Sam Buckley: "This crisis could help us become more green"

By Joe Lutrario

- Last updated on GMT

Sam Buckley sustainable chef Where The Light Gets In restaurant

Related tags Where The Light Gets In Sam Buckley

The chef patron of Where The Lights Gets In on making his highly-rated Stockport restaurant even more sustainable following lockdown and why others should do the same.

We hear you're dropping your prices. Why? 

Before lockdown we had a tough year. We opened a farm and I found I was stretching myself a bit too thin. When we were forced to close I was at home more and cooking in my own kitchen and spending time with my young daughter. I realised that I wanted to stop running around and enjoy cooking again. I realised that I hadn't enjoyed work for over a year. That meant simplifying things.

How much does a meal at Where The Light Gets In cost now?

We've gone from £95 to £65, so it's a big drop. To make it possible we've gone from about 15 to just six courses. It's been a process of distillation and restraint. We don't want to flood people with ideas anymore. We're going to focus on six things that we really work on and really talk about as a team. People are still leaving full, which makes us wonder how they were fitting in an extra nine courses before.

And how's it going?

Great. We're fully booked and we have really high energy levels as a team. The whole thing is so much more enjoyable for everyone. The changes make the restaurant more accessible. I want more people to be able to eat here. Restaurants cab be elitist places. I'd rather have more people in here and put the music up a bit and have a good time. It's early days so it's difficult to be sure but it does feel like we're attracting a younger crowd and the place feels more sustainable in every sense. It feels better, but I don't know if the numbers will work. We're not doing any extra covers so we have to ensure we're fully booked. We've not lost any staff though, which is good.

The restaurant was quite sustainable anyway...

Yes. for me sustainability means being able to keep something going long term. In that sense every business needs to be sustainable. We do yoga once a week with each other which lowers inhibitions and heightens our awareness. It also straightens our backs, which is important when you're hunched over a chopping board all week. And - as I said earlier - we launched a farm last year but we don't have access to it at the moment because it's in an area where there are a lot of older people. So during lockdown we created a new one.

Where is it?

It's on the rooftop of a multistory car park in Stockport town centre. It's called The Landing and we'll be offering food up there at some point as well. I built it with the help of my team who worked on a voluntary basis. It has a greenhouse and a full irrigation system. The car park has height restriction barriers so all the materials we needed had to be shifted by hand. It's also helping us to tighten our closed loop approach - we can now compost all the cardboard we receive, for example.
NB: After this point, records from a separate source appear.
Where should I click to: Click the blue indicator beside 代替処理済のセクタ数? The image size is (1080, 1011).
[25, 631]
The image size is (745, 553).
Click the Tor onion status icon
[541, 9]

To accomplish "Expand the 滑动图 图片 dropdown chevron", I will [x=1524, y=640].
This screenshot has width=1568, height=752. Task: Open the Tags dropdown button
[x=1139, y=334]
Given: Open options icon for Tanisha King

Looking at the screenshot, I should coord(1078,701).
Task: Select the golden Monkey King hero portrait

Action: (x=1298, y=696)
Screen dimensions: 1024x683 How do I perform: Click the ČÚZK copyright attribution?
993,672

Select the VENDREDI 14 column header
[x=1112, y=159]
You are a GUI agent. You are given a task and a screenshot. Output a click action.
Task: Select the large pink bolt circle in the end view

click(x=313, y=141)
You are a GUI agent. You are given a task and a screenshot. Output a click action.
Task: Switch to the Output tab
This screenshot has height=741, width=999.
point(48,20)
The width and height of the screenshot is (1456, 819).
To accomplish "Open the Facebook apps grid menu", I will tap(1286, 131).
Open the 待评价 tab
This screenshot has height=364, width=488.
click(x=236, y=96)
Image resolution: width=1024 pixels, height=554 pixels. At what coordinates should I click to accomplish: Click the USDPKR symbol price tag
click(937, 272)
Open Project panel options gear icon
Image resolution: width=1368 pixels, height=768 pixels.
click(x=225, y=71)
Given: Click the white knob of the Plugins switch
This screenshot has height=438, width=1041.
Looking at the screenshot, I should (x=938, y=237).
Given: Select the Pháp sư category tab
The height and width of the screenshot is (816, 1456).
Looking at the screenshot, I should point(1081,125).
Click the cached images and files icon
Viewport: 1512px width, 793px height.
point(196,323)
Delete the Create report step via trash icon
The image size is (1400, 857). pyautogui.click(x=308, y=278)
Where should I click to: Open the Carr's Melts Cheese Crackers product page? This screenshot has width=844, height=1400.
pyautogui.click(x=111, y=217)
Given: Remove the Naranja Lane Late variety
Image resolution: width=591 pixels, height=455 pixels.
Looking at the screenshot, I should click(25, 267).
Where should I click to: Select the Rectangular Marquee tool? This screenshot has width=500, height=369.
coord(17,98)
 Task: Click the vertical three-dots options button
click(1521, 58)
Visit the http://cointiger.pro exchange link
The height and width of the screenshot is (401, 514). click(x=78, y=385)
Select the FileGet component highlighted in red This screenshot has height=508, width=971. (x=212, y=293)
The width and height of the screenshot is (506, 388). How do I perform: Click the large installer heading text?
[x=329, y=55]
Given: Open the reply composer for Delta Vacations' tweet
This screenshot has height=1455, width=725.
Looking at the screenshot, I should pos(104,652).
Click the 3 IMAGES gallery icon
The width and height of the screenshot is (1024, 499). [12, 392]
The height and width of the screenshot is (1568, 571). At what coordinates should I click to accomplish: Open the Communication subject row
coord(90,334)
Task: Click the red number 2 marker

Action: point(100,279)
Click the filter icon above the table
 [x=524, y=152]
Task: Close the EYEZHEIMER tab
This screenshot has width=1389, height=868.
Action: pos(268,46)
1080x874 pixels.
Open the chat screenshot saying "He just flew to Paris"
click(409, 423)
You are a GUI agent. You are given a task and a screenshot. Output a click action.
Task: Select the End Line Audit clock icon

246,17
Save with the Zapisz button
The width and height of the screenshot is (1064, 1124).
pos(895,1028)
It's four minutes from the restaurant, which is just as well as I got rid of my car during lockdown.

Sounds like a major project, did you receive any support?

We've had support from the council, MUD (Manchester Urban Diggers) and also the clothing company Patagonia. It's private at the moment but ultimately we want it to become a place for workshops and community engagement.  It's not quite rewilding but it's a green urban project. Farming is important to us because we need to appreciate what the producers we use are up against to fully understand and respect our produce.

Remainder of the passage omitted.